Don’t get tied in knots about not having enough data or having data that is clean enough. You never will and it never is. Perfect is the enemy of good enough. So while you’re waiting for better data:
Go after quick wins
Find ways to make others look good
Review the basics like search phrases and exit pages
Compare and contrast against other data sources like voice of customer
Good decisions are based on a logical process of considering the information at hand. A good decision does not mean the decision is right. Proper decision-making process that lacks insight, intuition and understanding is an algorithm. The human aspect is being able to consider things that are not necessarily part of the input set – like the weather.
The roles are often combined, but it’s valuable to remember that there are people who are better at some things than others.

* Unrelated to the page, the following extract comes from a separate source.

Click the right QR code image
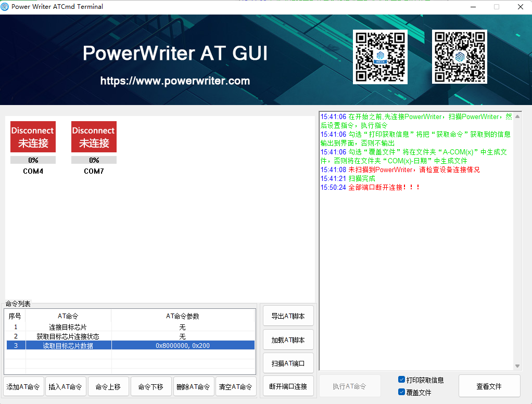Viewport: 532px width, 404px height. 459,57
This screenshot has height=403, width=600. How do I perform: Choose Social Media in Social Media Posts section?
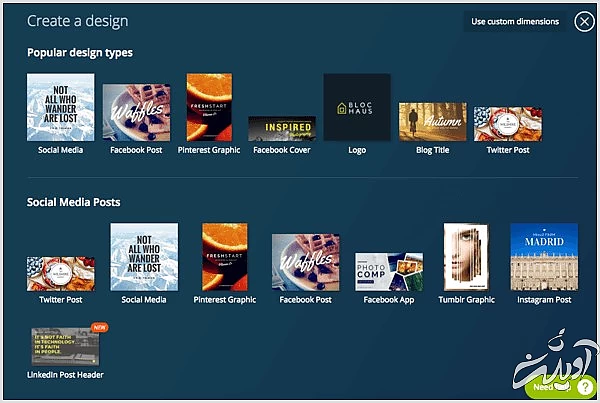pos(143,257)
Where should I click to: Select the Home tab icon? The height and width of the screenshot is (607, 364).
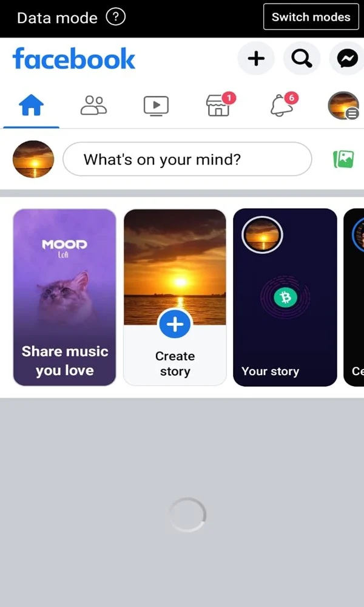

Data, by themselves, are not actionable. Our tools are there to help us gather and manage the data but do not help identify the best way forward. They are not able to recognize and suggest a new, potentially better action to take. We must use our tools to aid in the understanding of the situation, but cannot expect those tools to help in decision making.
It is presumptuous to assume we can understand how the factors that actually matter in complex systems are related to each other and how changes in one impact another. The interconnectedness of elements and the law of unintentional consequences must always be kept in mind lest we imagine that we have infinite control.
Creating understanding is all about finding the right level of simplification – for your audience – to describe a system.
Are you reviewing and reporting on what your competitors are looking at on your website?
Deliver research and analysis that fits the current business process. They will not listen if the first thing you tell them is that they are doing everything wrong.
Centralize your data crunching and analysis at up front in order to get it organized. Next, decentralize as different business units understand the value and learn how. Finally, re-centralize in order to glean best practices and re-standardize across all departments. Repeat.
Look at the data, formulate a hypothesis, construct a model and then put it away for a day. When you come back to it, you will realize there are a few problems and will see four new possibilities.
When asking about business goals, do not settle for “raise revenue” or “cut costs”. Demand to know by how much and how soon. Now you will have a specific problem you can solve and the metrics will reveal themselves.
Get to know three key people:
- The person who controls the budget – they control all
- The person who decides how to achieve the goals – they need your help
- The person responsible for the outcomes – they will come to depend on you
Be willing to go on fishing expeditions. A total focus on outcomes is good, but exploration yields value as well.
How does your audience digest information? Some people like spreadsheets, some like charts, some like graphs and some like stories. Create your reports so they appeal to a variety of sense. The people inside your organization are your customers so segment them as to their learning style – then cater to it.
You don’t need to be precise, you only need to be compelling.
Visualization is a very persuasive tool which can more quickly illustrate relationships and changes over time. Periodically publish the most compelling images in a way that people can share. A picture is worth a thousand words and an animation is worth a thousand pictures.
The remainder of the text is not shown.